───── Supplied records

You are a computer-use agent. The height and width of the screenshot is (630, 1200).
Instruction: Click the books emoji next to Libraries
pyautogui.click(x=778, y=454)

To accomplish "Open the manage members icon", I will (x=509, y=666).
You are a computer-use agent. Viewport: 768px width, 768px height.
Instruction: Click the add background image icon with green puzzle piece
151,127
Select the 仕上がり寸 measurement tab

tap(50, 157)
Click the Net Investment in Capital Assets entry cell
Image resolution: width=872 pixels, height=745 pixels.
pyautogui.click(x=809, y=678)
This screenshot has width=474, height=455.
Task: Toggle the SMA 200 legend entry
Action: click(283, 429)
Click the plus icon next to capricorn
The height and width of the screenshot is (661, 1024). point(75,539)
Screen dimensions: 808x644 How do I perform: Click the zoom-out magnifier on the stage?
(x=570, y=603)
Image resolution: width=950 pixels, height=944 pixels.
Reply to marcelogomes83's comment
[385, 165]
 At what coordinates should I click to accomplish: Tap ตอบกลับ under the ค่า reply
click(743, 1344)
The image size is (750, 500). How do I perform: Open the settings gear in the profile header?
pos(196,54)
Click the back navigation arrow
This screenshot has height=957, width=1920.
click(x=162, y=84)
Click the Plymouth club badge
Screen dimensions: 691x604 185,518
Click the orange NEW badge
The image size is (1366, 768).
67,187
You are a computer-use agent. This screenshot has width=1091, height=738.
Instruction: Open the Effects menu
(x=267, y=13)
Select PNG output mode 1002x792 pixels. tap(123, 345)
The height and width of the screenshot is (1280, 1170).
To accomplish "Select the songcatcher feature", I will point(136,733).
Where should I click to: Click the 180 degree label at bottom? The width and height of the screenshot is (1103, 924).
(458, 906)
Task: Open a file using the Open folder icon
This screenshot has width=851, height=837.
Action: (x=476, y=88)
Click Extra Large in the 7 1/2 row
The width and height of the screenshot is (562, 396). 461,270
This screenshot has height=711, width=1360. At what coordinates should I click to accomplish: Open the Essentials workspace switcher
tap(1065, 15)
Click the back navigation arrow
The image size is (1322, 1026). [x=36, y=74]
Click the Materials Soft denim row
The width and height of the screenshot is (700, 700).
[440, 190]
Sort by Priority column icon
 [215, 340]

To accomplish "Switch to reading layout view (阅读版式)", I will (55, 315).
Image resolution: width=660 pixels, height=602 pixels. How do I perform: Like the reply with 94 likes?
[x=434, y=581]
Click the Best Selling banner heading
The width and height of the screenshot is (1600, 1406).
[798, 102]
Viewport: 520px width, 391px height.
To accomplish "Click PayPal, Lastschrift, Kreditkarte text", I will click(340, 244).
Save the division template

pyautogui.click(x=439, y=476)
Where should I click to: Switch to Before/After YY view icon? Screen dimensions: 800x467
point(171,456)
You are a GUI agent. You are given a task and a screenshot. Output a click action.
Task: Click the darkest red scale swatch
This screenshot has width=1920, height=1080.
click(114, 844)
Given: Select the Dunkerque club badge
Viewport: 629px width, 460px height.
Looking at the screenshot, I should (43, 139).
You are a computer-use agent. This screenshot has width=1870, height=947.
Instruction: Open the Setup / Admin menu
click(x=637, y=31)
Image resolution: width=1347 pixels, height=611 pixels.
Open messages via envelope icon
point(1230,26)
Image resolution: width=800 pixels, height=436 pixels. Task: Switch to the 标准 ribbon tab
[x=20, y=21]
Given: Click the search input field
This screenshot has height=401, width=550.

──────────

— Your objective —
Return only the lines running from the line with "Instruction: Open the Setup / Admin menu" to the last line of the records, both included, exactly as written.

— Task result —
Instruction: Open the Setup / Admin menu
click(x=637, y=31)
Image resolution: width=1347 pixels, height=611 pixels.
Open messages via envelope icon
point(1230,26)
Image resolution: width=800 pixels, height=436 pixels. Task: Switch to the 标准 ribbon tab
[x=20, y=21]
Given: Click the search input field
This screenshot has height=401, width=550.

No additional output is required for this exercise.